March 11, 2022

Abstract

Worldwide urbanization and the growing availability of data on many facets of cities is quickly leading to the development of our fundamental understanding of cities at many different scales, creating the discipline of urban science and enabling transformative new applications. In this talk, I will start by describing the emerging framework for understanding cities as complex systems, made up of interconnected social and infrastructural networks, and channeling human agency towards societal change. I will then provide two illustrations of new research characterizing i) measures of human development in US cities and neighborhoods and ii) the structure of African cities measured via massive new building footprint datasets. 

I will argue that analysis of systemic datasets such as these in the light of developments in urban science, allow us new models of sustainable urban development that reframe what we mean by equity, prosperity and city form.

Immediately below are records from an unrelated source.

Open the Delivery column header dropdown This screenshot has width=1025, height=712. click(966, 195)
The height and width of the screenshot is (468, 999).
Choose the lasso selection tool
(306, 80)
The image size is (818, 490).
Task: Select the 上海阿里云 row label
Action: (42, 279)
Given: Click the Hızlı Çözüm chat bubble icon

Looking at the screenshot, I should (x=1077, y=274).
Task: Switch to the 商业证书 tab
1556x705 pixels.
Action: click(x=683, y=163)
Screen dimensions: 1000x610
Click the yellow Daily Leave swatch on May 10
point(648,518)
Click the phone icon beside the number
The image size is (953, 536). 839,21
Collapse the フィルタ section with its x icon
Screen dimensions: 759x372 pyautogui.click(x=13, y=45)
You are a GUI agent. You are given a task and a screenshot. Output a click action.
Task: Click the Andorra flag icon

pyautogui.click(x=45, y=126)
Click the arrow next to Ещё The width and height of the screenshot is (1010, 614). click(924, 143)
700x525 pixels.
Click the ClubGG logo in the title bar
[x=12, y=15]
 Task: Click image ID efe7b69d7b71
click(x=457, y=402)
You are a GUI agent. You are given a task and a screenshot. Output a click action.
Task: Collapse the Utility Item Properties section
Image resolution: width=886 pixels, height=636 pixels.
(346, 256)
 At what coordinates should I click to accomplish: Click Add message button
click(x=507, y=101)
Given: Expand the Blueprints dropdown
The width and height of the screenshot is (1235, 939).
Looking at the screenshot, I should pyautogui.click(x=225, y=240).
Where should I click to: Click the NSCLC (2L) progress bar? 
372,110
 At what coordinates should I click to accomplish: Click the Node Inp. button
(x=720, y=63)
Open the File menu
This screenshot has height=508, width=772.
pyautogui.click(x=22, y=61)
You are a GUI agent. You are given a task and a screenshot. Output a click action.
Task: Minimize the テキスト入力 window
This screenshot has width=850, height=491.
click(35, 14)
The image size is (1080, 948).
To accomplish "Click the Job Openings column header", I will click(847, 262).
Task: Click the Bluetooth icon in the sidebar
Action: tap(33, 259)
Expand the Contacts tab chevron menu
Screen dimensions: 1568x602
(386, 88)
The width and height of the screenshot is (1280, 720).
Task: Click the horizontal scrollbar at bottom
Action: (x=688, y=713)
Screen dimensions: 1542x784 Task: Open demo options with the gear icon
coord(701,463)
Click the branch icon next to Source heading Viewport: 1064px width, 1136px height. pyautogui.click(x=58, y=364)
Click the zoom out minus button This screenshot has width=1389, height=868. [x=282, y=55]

Luís M. A. Bettencourt is the Inaugural Director of the Mansueto Institute for Urban Innovation at the University of Chicago and Professor of Ecology and Evolution at the College. He is also Associate Faculty of the Department of Sociology and External Professor at the Santa Fe Institute. He conducts interdisciplinary research on complex adaptive systems in biology and society. His research focuses on the identification, modeling and theory of the systemic processes and properties that create and sustain cities. This work uses interdisciplinary concepts together with many different forms of evidence and data to create new theoretical and methodological syntheses that account for the complex properties of urban environments and produce new science-based solutions. His work is well-known academically and has been influential in developing new theory and new creative approaches to challenges of urbanization worldwide. His new book Introduction to Urban Science (MIT Press, 2021) provides an interdisciplinary synthesis of these ideas and a vision for the future of cities.